:: TEXT PASSAGE ::
Arthur Rambo: How a malicious virtual footprint quickly destroyed a promising reality

Arthur Rambo: How a malicious virtual footprint quickly destroyed a promising reality
Film Review: Laurent Cantet's latest cinematic venture examines the myopic nature of the social media generation, where the social media past of the young French-Algerian protagonist is exposed to haunt his career and his relationships.
4 min read
28 September, 2021
For Generation Z, social media has become a disassociating tool for both productive activism and severe, deep-rooted prejudice [France 2 Cinema/Les Films de Pierre/Memento Films Production]

The tyranny of social media rears its ugly head in Laurent Cantet’s latest social drama to play at the 2021 Toronto International Film Festival, about a wunderkind author whose career implodes after old, hateful tweets resurface.
:::
#### REQUIRED TASKS
a – Can you copy, word for word, everything in the Arthur Rambo review from "The tyranny of" down to "hateful tweets resurface."?
b – Could you write the next part of the Arthur Rambo film review, picking up right after its final sentence?
:: DATA RECORDS ::
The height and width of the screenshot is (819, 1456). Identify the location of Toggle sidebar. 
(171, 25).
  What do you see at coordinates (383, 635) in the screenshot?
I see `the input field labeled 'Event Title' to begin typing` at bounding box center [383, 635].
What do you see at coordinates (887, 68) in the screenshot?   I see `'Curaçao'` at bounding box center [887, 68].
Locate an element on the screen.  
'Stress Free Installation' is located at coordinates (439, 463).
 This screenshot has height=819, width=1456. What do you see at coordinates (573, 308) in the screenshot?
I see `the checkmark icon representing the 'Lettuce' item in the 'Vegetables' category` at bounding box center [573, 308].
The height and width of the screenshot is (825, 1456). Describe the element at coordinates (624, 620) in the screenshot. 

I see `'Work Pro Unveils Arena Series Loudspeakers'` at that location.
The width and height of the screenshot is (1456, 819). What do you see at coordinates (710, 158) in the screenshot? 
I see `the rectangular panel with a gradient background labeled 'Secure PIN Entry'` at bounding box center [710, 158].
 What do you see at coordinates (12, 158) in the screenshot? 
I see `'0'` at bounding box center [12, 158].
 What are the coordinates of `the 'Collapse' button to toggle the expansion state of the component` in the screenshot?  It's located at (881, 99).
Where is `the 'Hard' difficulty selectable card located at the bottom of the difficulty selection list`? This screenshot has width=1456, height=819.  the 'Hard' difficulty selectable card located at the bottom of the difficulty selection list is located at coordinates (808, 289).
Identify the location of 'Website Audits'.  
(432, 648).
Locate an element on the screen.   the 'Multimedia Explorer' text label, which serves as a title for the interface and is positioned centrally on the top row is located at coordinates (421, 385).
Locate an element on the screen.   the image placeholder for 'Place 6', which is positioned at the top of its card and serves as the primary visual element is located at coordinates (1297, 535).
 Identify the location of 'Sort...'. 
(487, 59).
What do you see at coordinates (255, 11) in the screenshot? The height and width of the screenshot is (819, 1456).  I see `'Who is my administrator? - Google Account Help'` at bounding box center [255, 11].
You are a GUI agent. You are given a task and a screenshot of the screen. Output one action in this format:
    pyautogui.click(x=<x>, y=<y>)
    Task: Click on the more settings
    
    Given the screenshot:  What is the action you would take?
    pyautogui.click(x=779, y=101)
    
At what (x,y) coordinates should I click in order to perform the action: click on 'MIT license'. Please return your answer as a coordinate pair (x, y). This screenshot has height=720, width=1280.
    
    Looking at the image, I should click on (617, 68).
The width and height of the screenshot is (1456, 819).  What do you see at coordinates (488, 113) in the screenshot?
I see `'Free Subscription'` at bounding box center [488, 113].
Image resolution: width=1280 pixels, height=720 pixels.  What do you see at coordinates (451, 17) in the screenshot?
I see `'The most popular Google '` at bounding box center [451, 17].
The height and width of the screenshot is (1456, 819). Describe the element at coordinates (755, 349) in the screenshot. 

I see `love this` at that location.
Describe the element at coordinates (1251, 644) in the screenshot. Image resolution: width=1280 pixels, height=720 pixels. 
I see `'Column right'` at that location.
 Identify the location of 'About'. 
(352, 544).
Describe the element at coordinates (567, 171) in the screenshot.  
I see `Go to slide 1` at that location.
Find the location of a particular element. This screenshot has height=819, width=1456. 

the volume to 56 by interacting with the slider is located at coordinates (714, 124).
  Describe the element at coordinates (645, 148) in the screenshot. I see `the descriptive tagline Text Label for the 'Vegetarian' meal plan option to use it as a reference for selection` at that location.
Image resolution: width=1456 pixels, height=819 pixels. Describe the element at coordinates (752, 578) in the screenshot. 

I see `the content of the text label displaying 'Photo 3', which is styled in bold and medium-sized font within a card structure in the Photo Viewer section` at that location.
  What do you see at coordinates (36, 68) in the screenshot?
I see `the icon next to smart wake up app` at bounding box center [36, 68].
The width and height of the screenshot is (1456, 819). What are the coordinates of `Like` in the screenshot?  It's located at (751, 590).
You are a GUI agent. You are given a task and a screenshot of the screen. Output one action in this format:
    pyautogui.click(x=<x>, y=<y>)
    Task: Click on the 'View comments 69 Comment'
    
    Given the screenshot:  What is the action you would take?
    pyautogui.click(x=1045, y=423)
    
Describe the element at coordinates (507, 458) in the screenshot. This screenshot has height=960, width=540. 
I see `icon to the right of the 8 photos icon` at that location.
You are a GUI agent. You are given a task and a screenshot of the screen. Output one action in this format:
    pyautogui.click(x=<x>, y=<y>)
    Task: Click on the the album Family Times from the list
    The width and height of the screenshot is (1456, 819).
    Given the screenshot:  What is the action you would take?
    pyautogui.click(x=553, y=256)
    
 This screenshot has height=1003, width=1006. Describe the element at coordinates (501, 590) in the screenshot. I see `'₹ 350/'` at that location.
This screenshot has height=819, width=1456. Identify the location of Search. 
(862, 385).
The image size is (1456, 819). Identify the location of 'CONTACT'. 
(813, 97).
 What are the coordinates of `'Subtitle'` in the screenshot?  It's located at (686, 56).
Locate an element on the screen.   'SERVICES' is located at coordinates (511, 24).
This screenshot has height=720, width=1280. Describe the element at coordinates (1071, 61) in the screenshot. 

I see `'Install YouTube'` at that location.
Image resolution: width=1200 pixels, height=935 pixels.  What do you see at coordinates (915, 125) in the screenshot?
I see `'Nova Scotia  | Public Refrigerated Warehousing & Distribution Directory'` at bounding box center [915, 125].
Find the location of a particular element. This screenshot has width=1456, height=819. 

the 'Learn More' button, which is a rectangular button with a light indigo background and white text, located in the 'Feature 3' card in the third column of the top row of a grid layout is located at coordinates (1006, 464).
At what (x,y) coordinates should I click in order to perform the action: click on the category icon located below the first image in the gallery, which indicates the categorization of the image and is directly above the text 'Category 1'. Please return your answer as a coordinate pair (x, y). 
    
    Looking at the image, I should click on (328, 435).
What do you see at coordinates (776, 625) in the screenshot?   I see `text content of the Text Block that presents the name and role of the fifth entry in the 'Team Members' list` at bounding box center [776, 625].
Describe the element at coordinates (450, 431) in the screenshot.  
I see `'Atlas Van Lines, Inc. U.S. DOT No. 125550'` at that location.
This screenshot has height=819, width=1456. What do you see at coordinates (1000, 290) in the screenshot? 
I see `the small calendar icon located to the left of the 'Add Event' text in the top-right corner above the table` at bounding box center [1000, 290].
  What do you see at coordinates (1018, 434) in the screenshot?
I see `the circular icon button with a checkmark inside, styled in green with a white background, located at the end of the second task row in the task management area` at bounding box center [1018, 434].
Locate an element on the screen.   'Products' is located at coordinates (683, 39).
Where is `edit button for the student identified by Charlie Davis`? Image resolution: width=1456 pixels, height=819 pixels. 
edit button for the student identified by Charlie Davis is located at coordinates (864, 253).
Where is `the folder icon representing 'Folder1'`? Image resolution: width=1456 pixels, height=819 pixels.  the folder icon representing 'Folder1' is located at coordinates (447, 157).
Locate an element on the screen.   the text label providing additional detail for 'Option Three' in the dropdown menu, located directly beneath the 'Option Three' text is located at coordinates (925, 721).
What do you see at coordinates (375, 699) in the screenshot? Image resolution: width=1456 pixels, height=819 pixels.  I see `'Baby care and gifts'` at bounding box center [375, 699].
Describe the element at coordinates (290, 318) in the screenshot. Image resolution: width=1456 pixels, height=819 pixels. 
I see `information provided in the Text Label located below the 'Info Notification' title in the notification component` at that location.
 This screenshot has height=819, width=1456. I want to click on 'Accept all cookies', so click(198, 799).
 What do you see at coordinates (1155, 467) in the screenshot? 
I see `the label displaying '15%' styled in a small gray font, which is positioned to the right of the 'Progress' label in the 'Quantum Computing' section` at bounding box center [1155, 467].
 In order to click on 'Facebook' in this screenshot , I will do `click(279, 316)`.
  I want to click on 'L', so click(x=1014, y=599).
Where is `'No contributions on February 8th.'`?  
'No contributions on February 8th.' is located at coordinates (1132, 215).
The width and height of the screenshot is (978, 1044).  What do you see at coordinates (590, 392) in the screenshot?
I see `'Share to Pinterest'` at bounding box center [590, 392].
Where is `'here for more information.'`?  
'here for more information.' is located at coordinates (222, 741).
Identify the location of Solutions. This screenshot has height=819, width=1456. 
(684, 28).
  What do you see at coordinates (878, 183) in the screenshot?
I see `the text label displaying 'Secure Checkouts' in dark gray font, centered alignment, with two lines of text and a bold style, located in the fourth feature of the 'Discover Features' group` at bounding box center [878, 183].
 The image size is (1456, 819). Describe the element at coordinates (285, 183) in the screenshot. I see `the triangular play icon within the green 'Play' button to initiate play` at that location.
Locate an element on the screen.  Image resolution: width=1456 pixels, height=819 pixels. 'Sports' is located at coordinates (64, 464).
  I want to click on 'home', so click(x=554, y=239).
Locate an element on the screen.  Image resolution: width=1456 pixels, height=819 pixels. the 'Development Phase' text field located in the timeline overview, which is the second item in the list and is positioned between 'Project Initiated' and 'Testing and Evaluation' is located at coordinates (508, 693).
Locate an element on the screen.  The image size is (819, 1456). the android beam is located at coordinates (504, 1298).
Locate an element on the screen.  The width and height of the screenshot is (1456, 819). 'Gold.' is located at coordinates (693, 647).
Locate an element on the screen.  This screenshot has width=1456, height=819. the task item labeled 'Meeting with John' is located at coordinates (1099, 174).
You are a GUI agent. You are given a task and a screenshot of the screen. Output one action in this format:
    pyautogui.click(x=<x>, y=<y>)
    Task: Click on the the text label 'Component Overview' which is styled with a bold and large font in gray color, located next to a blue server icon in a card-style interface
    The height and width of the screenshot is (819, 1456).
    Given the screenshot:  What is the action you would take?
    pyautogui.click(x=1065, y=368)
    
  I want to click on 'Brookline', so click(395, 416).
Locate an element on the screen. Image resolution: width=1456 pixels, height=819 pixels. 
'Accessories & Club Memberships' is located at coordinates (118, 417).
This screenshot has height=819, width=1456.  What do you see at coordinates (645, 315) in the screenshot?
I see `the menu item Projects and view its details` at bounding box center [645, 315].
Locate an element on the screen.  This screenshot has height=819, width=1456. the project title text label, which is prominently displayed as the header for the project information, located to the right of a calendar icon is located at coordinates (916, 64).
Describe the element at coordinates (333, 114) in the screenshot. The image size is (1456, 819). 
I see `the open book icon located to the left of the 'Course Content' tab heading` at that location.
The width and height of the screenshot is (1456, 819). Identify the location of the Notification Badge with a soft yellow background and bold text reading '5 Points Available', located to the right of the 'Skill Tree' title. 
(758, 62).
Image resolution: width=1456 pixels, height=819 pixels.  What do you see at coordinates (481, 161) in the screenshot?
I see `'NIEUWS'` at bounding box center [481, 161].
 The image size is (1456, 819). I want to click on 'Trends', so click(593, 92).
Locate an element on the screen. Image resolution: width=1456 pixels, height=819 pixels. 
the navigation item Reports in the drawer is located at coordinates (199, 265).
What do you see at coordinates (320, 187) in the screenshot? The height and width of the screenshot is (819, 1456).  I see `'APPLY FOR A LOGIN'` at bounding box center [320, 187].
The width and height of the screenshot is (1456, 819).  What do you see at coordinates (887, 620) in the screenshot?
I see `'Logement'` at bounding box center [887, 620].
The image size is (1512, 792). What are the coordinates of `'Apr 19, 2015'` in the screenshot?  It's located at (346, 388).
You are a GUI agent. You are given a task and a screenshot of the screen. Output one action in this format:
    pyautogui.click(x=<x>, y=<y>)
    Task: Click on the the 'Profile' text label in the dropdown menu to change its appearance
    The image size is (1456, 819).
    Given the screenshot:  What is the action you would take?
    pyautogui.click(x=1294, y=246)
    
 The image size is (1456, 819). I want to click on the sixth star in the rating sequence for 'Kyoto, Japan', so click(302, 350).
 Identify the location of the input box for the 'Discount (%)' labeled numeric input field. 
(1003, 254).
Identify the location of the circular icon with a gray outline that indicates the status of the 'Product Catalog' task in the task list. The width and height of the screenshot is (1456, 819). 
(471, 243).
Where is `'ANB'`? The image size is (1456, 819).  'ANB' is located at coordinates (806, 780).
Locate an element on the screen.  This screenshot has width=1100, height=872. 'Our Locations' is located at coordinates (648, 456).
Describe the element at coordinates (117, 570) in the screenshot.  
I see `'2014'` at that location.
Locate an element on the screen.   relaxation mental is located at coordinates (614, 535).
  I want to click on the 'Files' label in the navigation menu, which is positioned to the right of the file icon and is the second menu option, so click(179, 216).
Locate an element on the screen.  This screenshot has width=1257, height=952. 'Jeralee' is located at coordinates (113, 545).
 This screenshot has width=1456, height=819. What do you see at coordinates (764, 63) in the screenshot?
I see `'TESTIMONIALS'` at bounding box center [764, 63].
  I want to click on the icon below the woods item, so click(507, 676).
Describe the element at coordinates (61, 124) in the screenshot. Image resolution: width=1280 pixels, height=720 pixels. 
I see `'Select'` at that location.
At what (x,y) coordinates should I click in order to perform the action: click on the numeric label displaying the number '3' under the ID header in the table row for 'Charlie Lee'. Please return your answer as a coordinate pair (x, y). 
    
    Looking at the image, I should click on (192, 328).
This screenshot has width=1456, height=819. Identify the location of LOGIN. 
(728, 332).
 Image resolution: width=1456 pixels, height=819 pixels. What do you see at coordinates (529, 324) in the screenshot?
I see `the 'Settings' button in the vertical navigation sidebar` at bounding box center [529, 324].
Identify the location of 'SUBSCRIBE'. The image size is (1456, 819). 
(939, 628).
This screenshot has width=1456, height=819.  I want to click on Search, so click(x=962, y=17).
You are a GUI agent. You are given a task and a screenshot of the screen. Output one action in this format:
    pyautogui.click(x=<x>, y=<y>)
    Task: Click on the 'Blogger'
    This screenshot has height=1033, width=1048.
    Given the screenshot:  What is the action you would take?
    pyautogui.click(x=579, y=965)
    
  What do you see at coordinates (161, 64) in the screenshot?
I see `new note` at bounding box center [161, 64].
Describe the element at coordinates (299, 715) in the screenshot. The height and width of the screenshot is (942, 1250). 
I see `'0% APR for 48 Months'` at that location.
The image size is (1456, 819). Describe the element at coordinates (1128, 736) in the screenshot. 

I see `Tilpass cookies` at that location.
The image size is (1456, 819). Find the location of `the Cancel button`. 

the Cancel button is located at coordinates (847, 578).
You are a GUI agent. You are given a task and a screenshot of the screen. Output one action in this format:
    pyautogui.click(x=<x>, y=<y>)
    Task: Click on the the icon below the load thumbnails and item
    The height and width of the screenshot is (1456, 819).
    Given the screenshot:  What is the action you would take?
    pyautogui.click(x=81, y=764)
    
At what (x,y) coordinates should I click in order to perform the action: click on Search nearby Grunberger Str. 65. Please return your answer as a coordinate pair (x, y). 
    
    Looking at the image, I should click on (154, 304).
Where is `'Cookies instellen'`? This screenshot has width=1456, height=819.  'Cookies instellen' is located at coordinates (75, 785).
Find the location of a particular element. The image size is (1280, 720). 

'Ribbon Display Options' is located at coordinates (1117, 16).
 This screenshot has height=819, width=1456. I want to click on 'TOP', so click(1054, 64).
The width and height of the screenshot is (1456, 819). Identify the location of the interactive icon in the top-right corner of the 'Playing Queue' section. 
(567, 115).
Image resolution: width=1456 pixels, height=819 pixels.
:::
#### SOLVED PROBLEMS
a –
The tyranny of social media rears its ugly head in Laurent Cantet’s latest social drama to play at the 2021 Toronto International Film Festival, about a wunderkind author whose career implodes after old, hateful tweets resurface.

b –
Loosely based on the controversy surrounding media personality Mehdi Meklat, the drama reunites the French director with Rabah Nait Oufella, the Franco-Algerian actor who made his film debut as a teenager in Canet’s 2008 Palme d’Or-winner The Class. Oufella has since popped up in indie darlings Raw and Girlhood from Julia Ducournau and Celina Sciamma, respectively, but now he takes the lead as this Gen Z cause célèbre with quiet charm, control and fragility.

Karim D. is a fresh voice in the Parisian literary scene. He built a career as a young activist and citizen journalist via a YouTube channel he set up with his friends out of the low-income housing estate where he grew up with his mother and younger brother.

"Where is the line between online and offline identities? When does provocation go too far? Can we forgive the impact of words even if they were intended in parodical jest?"

Now, he’s earning acclaim for his debut Débarquement, a personal novel exploring the insecurity of dual French and Arab identity through the story of his mother and her journey from Algeria to France.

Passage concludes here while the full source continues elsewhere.